- _Exercise requirements_: Take the lines below beginning at the line that has "Task: Click the VOL indicator label" and stopping after the line that has "You are a computer-use agent. 600x552 pixels.", and print them exactly as they are, with no other lines.

Start of Data for this exercise

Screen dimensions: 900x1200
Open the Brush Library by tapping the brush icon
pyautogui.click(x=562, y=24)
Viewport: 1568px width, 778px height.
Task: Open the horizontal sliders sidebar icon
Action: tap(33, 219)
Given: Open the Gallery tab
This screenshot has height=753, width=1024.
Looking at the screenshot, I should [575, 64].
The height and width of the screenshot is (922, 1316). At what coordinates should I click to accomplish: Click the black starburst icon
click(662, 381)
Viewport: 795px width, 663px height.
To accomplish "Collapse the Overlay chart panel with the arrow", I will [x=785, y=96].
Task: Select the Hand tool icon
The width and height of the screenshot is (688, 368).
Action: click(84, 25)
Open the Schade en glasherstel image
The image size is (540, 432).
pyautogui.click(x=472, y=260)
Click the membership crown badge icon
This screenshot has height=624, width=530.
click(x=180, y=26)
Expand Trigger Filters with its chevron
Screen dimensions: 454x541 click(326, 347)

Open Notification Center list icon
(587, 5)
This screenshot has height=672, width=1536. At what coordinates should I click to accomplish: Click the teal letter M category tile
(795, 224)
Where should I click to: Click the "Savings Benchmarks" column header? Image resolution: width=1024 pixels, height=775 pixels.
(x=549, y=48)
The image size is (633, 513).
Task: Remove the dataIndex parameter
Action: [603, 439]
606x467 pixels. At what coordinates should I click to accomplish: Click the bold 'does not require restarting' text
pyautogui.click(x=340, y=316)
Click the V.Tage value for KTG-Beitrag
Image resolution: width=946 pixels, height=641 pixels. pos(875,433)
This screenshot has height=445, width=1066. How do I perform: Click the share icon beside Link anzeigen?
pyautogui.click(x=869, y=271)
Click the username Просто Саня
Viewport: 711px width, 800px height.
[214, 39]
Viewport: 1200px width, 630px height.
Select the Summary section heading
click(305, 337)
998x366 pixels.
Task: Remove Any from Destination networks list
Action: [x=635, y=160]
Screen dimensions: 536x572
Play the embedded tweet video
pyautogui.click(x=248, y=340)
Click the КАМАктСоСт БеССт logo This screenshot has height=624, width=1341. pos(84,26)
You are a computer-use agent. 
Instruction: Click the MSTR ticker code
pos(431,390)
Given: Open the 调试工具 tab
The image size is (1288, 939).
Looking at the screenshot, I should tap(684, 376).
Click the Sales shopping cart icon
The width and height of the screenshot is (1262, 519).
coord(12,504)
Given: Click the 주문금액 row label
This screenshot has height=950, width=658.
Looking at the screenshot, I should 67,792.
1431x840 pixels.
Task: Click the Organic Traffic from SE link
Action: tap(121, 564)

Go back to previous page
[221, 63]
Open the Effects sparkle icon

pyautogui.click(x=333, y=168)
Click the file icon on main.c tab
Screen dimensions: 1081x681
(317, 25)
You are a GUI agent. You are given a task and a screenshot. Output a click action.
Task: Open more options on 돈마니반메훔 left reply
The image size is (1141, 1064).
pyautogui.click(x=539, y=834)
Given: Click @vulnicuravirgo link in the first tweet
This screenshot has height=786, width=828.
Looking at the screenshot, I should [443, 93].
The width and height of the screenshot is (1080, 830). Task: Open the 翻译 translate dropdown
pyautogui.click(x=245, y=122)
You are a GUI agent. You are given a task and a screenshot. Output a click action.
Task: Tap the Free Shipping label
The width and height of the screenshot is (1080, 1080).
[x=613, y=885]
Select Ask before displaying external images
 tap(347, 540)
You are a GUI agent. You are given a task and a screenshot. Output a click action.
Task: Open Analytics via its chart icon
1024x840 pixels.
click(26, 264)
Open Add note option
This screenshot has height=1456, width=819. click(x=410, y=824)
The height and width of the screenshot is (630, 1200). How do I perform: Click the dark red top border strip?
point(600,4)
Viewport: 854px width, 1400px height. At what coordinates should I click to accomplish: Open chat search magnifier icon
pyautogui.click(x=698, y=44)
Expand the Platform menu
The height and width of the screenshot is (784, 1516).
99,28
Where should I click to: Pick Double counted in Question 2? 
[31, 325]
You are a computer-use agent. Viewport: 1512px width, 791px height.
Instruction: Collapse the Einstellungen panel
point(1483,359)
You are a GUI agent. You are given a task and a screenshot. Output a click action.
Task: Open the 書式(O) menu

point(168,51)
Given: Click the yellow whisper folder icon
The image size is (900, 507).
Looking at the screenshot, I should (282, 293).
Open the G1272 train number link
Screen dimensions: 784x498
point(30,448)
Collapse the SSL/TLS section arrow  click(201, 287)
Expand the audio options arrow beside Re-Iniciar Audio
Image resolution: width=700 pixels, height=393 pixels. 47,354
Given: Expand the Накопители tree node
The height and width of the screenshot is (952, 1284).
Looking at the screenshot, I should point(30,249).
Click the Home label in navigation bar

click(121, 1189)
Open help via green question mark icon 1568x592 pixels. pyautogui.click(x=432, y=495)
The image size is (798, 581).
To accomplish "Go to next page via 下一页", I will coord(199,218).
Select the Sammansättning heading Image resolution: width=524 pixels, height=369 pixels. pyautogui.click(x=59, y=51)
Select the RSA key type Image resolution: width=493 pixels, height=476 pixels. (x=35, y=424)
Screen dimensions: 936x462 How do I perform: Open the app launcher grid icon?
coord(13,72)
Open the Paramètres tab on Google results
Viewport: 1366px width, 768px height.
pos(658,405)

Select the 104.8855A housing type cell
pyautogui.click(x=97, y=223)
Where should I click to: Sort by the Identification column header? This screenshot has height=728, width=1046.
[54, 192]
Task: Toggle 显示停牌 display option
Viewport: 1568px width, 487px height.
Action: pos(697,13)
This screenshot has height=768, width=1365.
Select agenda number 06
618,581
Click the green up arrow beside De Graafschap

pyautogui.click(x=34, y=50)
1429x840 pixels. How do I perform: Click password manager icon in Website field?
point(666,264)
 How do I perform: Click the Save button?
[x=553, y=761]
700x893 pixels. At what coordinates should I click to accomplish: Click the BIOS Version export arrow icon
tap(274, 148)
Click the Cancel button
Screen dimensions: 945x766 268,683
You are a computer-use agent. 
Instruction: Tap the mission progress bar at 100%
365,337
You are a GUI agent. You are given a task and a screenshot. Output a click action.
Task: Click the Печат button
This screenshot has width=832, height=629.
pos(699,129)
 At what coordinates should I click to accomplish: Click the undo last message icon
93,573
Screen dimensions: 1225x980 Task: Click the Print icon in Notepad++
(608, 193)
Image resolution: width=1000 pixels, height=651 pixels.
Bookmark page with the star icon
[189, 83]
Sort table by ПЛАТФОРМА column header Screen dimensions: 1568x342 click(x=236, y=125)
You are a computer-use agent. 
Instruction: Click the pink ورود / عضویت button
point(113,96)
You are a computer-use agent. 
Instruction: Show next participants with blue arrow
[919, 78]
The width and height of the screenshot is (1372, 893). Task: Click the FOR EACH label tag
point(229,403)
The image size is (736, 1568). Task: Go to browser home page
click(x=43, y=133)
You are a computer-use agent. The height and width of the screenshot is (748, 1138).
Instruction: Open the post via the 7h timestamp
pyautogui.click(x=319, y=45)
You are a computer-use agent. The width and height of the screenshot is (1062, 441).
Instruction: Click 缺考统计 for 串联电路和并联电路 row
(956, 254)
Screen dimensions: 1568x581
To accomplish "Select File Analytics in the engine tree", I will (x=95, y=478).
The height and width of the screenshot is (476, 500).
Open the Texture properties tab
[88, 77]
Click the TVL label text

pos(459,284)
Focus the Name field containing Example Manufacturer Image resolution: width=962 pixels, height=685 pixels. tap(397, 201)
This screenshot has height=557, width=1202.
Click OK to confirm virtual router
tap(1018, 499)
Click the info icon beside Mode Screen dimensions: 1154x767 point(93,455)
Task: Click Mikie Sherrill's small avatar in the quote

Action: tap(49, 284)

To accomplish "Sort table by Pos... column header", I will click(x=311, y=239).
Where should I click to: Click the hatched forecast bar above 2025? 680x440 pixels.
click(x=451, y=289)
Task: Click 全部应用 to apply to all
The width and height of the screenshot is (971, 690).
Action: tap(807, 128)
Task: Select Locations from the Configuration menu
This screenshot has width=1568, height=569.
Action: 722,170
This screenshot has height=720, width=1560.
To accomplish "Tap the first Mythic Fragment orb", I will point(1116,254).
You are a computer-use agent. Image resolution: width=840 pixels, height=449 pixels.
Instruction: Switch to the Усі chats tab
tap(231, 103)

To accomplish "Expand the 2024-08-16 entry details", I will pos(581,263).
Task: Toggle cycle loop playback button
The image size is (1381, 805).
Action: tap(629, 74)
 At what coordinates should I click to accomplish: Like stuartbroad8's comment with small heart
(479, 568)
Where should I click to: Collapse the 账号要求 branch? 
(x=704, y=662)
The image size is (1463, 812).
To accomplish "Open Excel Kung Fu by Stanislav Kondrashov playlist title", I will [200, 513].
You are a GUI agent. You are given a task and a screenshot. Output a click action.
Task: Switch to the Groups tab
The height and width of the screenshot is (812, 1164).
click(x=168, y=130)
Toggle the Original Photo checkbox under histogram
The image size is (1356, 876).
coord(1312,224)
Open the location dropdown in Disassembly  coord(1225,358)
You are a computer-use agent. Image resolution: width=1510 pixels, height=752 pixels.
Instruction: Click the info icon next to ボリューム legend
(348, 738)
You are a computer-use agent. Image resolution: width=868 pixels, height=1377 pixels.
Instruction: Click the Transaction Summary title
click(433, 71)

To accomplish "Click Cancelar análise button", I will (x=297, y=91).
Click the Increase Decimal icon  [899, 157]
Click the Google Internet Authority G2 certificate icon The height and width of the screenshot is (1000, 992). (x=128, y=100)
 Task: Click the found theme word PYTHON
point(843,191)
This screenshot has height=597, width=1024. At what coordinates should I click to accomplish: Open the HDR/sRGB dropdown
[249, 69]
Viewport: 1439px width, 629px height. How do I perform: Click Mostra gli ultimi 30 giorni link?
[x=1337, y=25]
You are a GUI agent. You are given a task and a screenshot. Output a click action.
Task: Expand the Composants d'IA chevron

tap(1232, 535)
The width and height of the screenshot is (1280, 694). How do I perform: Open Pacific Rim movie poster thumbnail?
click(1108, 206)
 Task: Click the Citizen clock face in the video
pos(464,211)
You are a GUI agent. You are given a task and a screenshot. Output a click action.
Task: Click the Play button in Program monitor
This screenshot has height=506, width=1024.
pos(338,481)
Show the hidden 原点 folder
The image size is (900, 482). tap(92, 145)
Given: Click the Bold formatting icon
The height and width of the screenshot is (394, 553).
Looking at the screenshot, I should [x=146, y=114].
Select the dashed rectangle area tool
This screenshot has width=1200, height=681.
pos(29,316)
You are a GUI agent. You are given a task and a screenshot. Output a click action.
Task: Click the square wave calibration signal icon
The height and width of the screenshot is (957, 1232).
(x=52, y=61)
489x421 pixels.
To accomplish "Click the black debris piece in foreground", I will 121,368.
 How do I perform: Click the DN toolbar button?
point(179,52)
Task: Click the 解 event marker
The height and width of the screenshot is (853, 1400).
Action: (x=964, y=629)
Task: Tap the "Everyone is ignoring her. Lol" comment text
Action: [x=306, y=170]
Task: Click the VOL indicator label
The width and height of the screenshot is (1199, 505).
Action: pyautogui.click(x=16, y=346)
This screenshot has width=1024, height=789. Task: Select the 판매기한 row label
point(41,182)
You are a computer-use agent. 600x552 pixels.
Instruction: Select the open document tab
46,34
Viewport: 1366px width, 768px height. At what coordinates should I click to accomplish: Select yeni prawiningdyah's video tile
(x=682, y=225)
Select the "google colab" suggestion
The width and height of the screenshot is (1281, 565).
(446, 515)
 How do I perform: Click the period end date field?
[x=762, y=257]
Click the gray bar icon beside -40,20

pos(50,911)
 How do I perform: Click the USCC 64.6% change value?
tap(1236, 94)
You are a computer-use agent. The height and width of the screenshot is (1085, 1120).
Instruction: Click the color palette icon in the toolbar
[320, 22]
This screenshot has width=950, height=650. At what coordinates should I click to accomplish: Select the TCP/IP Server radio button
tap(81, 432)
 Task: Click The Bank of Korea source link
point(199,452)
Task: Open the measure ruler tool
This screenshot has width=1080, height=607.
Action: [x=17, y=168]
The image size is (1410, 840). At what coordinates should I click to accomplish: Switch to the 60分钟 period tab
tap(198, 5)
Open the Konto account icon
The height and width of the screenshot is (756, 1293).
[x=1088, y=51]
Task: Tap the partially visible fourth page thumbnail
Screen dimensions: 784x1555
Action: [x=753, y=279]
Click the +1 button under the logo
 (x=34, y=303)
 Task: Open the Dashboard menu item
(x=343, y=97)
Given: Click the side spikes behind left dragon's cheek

End of Data for this exercise

- _Reply_:
Task: Click the VOL indicator label
The width and height of the screenshot is (1199, 505).
Action: pyautogui.click(x=16, y=346)
This screenshot has width=1024, height=789. Task: Select the 판매기한 row label
point(41,182)
You are a computer-use agent. 600x552 pixels.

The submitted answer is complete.